Il n’est d’ailleurs pas le seul profil plutôt atypique au sein de cette équipe, qui sera en place jusqu’aux législatives. Ainsi, la nomination de Françoise Nyssen, codirectrice de la maison d’édition Actes Sud, au poste de ministre de la Culture suscite de – faibles – espoirs au sein du monde de la culture française. C’était une des promesses d’Emmanuel Macron : constituer un gouvernement dont une partie serait issue de la société civile. Chose faite, même s’il convient de relever la forte présence d’anciens hauts fonctionnaires et de chefs d’entreprise parmi ces personnalités.
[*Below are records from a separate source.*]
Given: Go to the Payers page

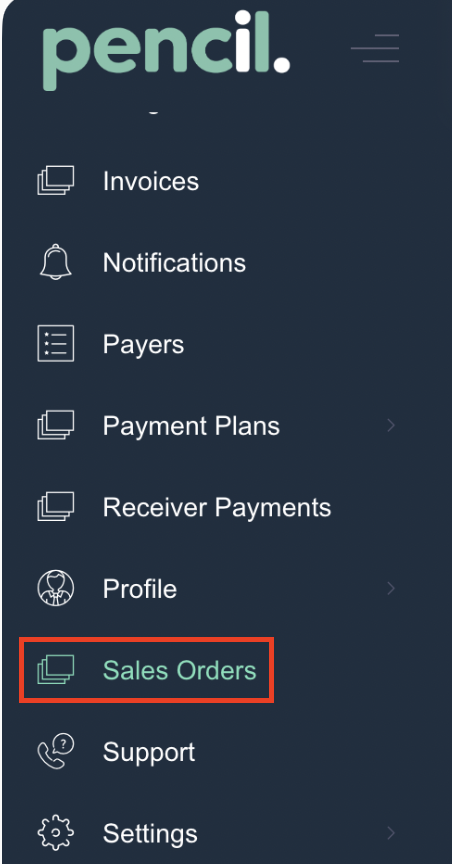Looking at the screenshot, I should click(143, 345).
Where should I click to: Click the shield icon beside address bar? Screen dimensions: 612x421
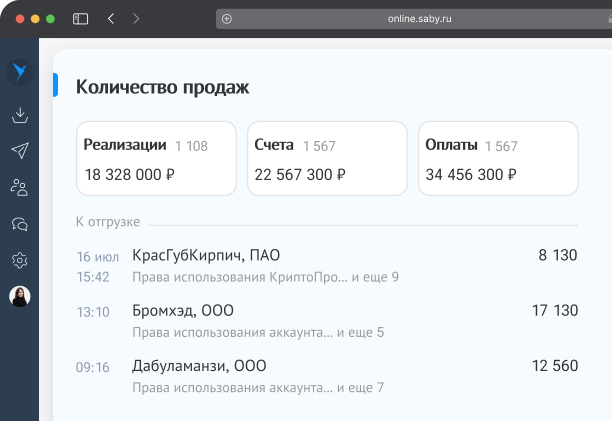[227, 19]
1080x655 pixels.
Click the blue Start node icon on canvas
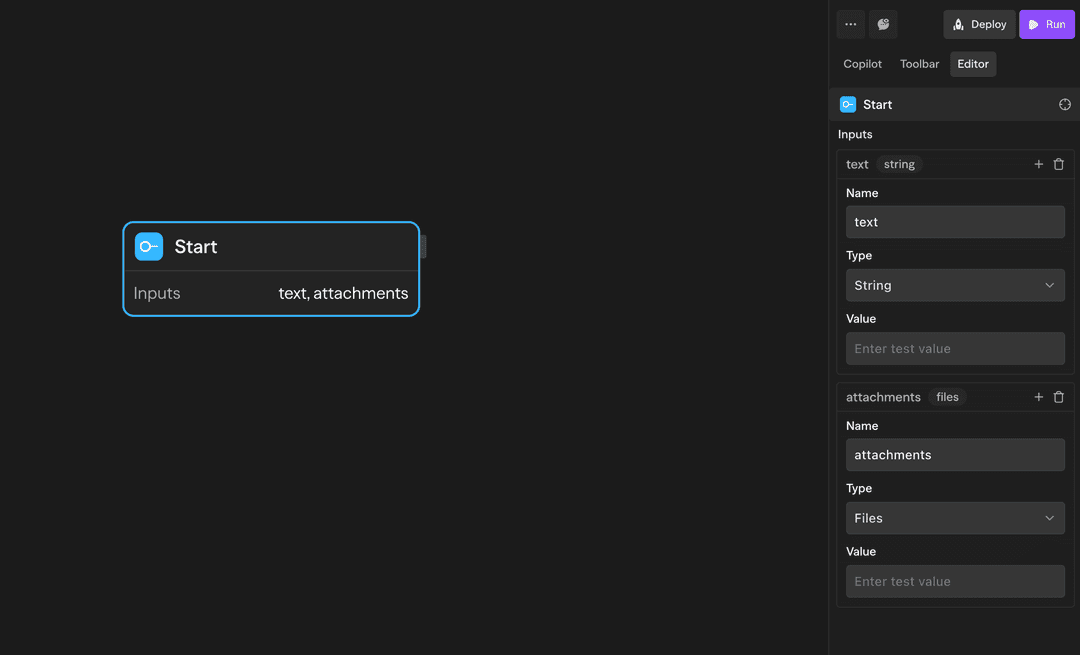click(148, 246)
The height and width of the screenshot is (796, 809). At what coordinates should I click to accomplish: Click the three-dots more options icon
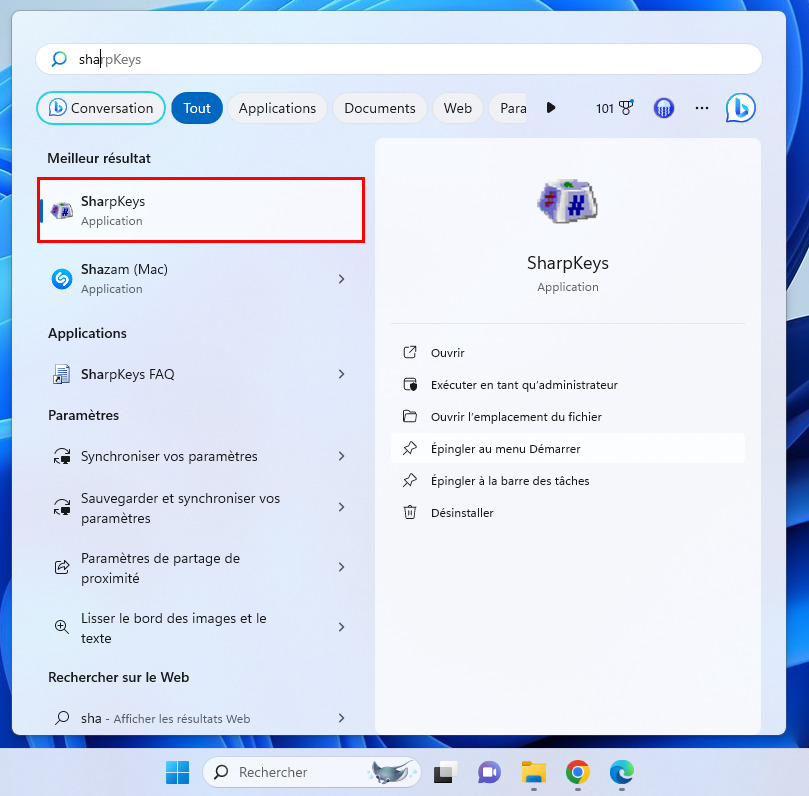702,108
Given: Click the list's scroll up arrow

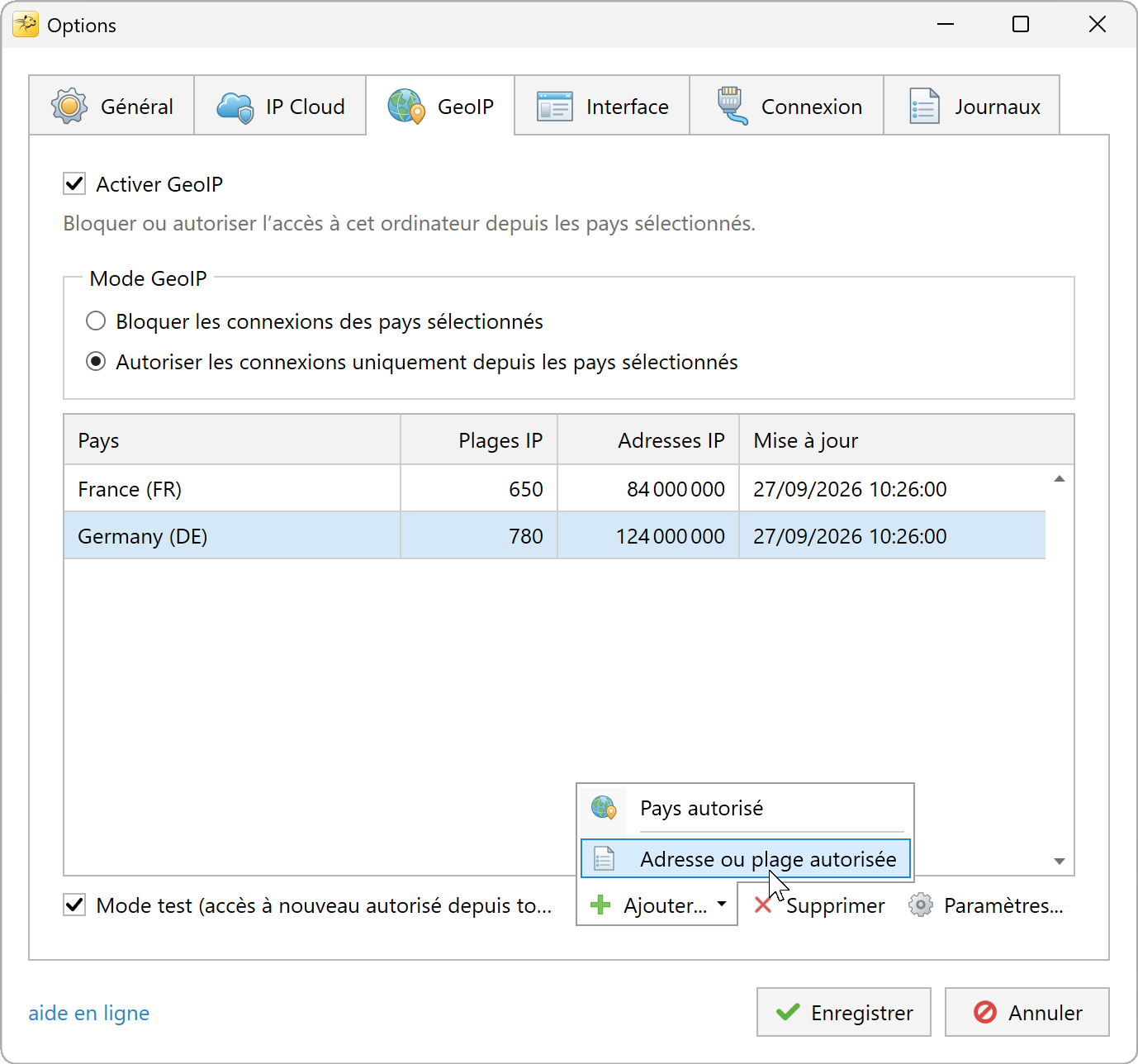Looking at the screenshot, I should click(1060, 479).

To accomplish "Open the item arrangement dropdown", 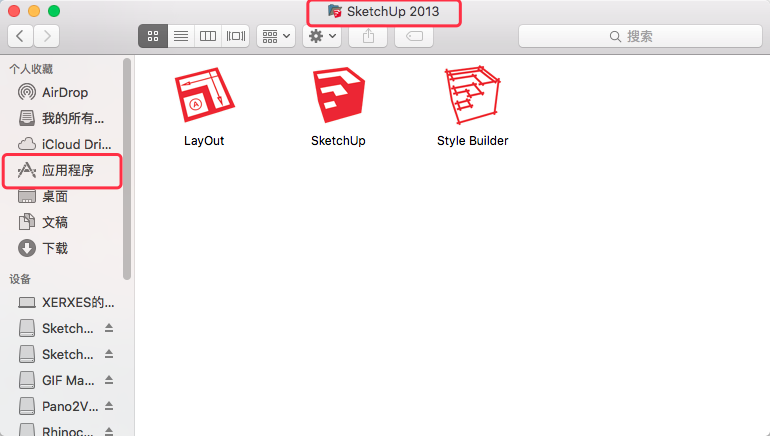I will pyautogui.click(x=276, y=36).
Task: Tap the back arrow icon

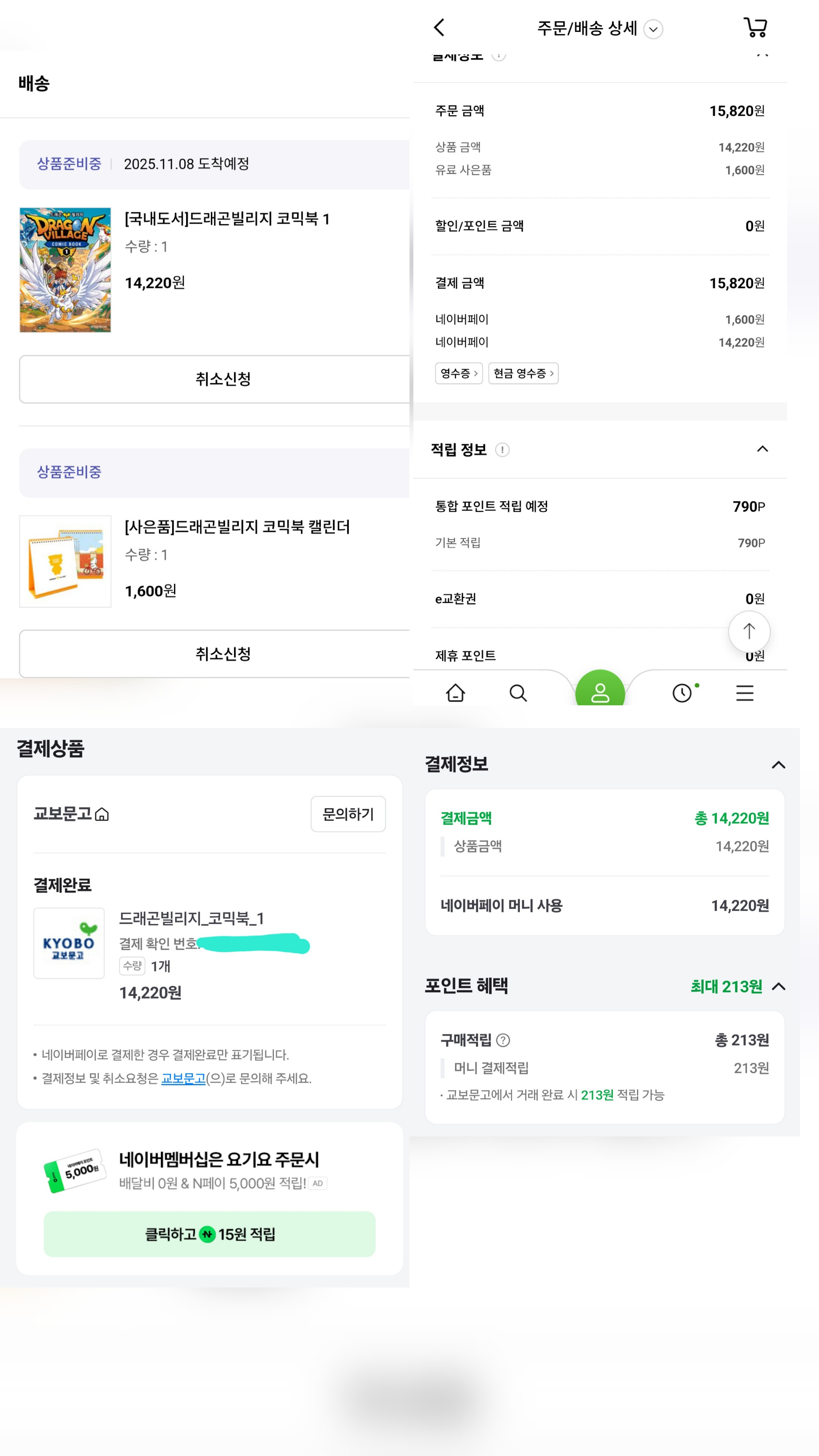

Le gouvernement Philippe est-il un gouvernement de « renouveau » pour autant ? Macron avait bâti toute sa campagne sur sa relative jeunesse et sa volonté d’en finir avec la « vieille » politique politicienne. Pourtant, à passer au crible la liste des ministres, on peut s’apercevoir que la grande majorité des présents ont déjà exercé des responsabilités politiques. Avec une moyenne d’âge de 54 ans pour l’équipe exécutive, le nouveau président sera d’ailleurs plus jeune que la plupart de ses ministres.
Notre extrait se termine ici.